第17話

そんな馬鹿みたいな営業迷惑行為をしている合間に、居酒屋内の空気が変わる。アルコールとタバコ臭さをかき消すため、リセッシュ3本を使い果たしたようなそんな感じ。



おじさんたちのざわめきが消えて、何事かと振り返った。




「香椎!お久〜!」 


「おうともー!オーストラリアから帰還?」


「一時帰国ね。また来週には行くし。」



なんだ……この、爆イケ……!



芸能人かってくらいのオーラで、庶民的すぎる居酒屋を制圧している。おじさんたちがその男に唖然と見惚れる。おい、元モデルの私の存在皆無か。



芸能界でも早々お目にかかれないんじゃないか。それくらいとんでもないオーラを抱えたイケメンが入ってきた。 



スーツのシャツがまた紺色で、珍しい青シャツなのに、アンミカの関西弁くらい違和感なく似合っている。

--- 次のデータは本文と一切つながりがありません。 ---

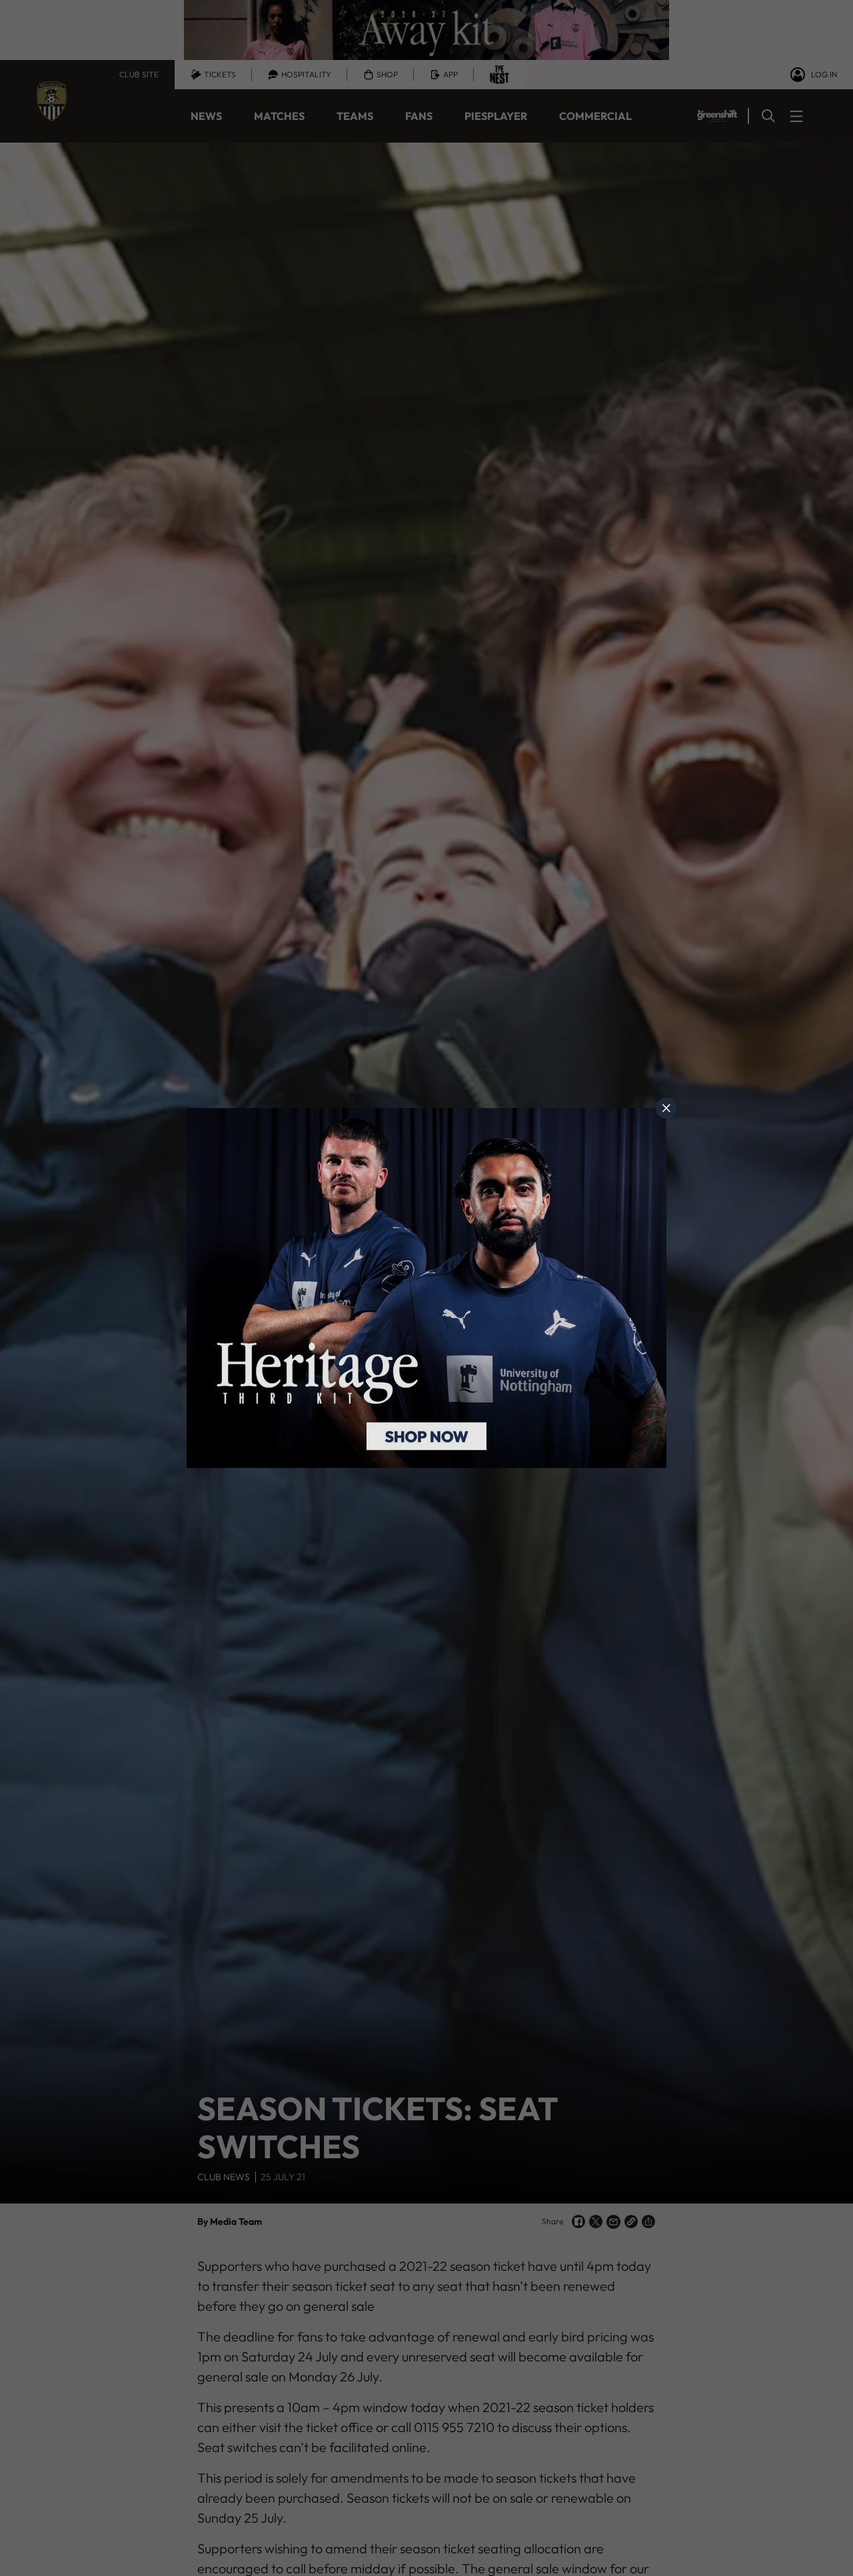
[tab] (666, 1108)
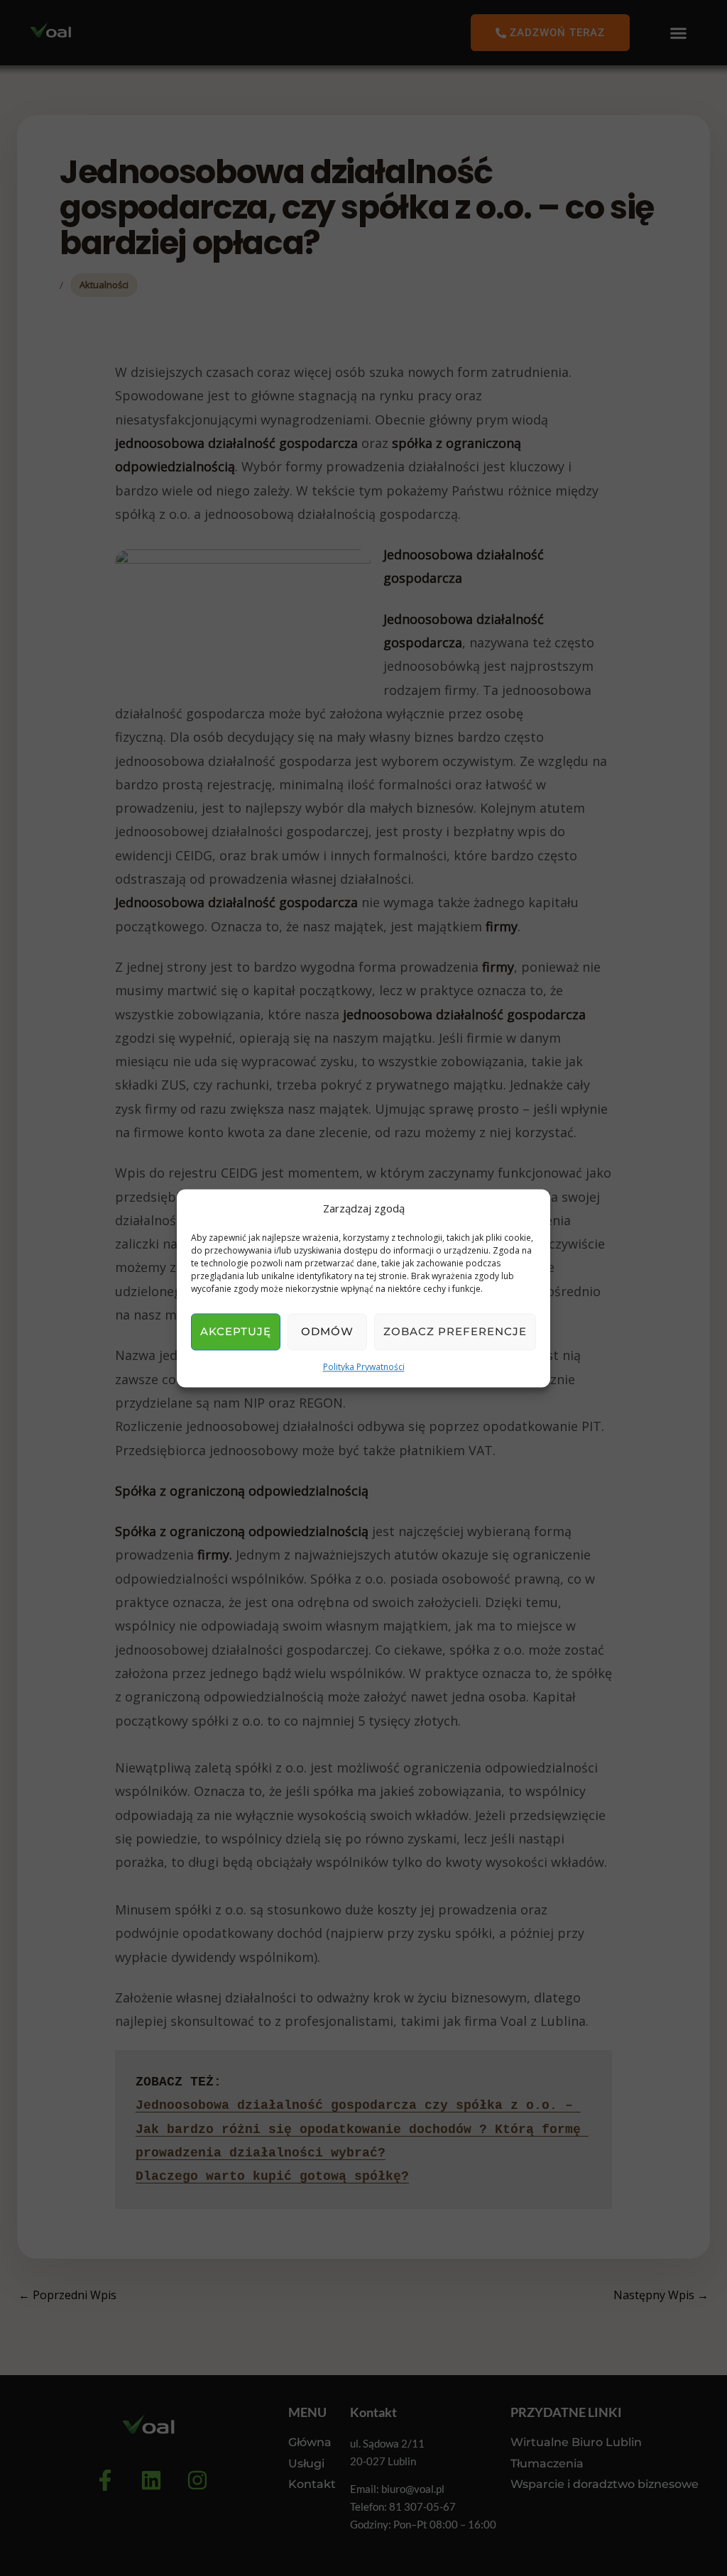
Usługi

うん、でもごめん。叶恵のイケメン階層では実来心晴のが上。


       

「ああ、コイツね、俺が大昔ヤンチャしてた時のダチ。」


「どうもぉスレンダーラインなお嬢さん!朋くんでーす。」


朋政ともまさね、央海倉庫おうみそうこのオーストラリア駐在員やってんだわ。」 

 

「コアラは皆僕のファミリー!っと、僕にカルーア抹茶ブリュレミルク下さーい!」


「この店にそんなキワモノねーわアホ。生か水にしとけ。」 



そう言って香椎の隣に座る朋くんというアッシュブロンドのイケメンは、どうやら頭の中身が残念系らしい。香椎といい勝負だ。